**What you are asked to do**
Two lines in the data below mark the range: the one with "You are a computer-use agent. 793x447 pixels." and the one with "Click the resize grip of Customer Groups list". Return both, along with every line between them, exactly.

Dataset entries
==*==

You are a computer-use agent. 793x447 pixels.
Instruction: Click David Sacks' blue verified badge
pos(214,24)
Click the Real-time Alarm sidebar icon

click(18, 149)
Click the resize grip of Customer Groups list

==*==

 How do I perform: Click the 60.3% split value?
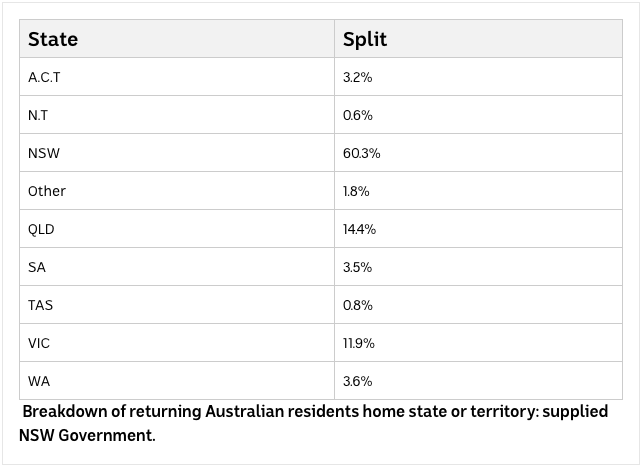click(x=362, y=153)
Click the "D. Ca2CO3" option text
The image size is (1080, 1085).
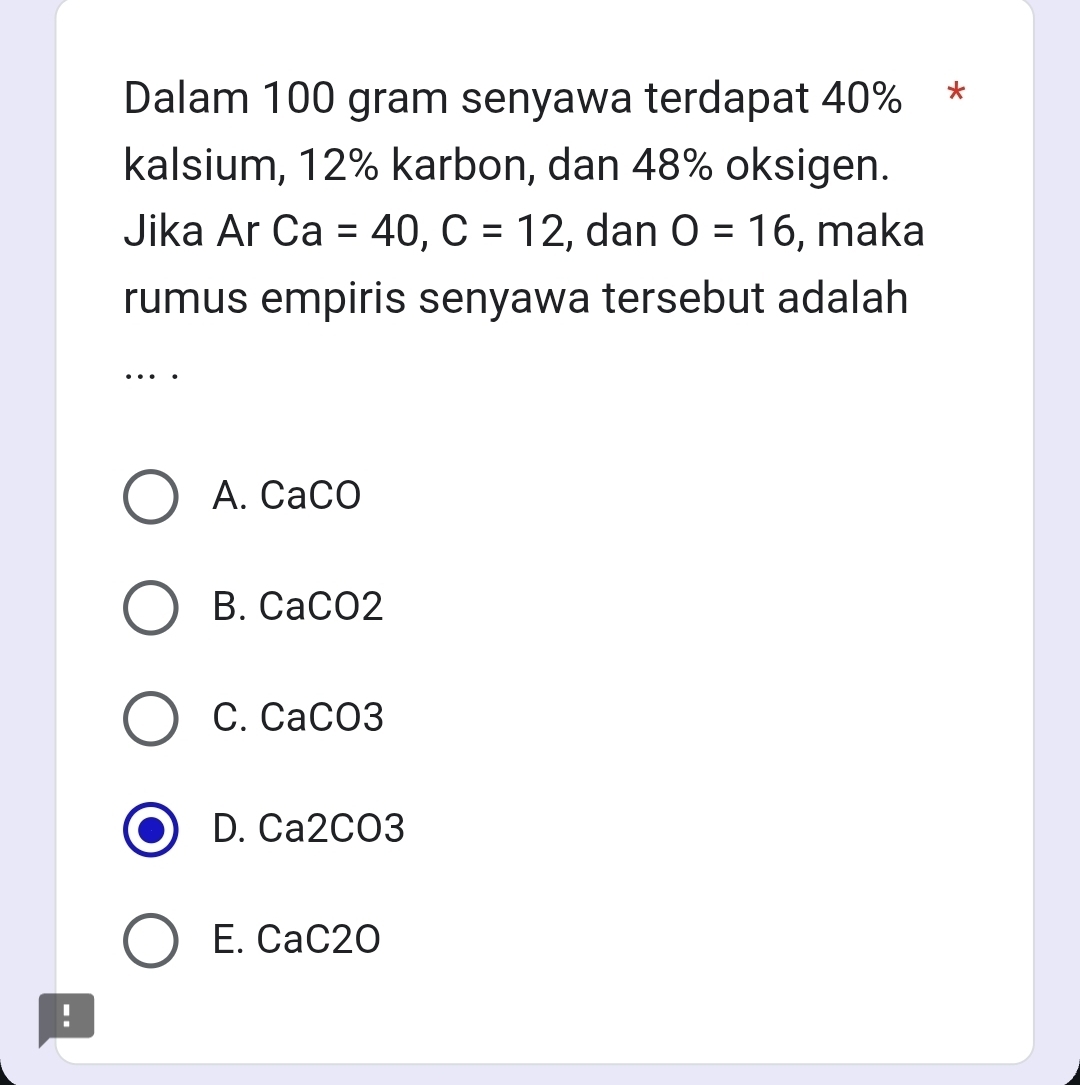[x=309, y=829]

==*==

**Solution**
You are a computer-use agent. 793x447 pixels.
Instruction: Click David Sacks' blue verified badge
pos(214,24)
Click the Real-time Alarm sidebar icon

click(18, 149)
Click the resize grip of Customer Groups list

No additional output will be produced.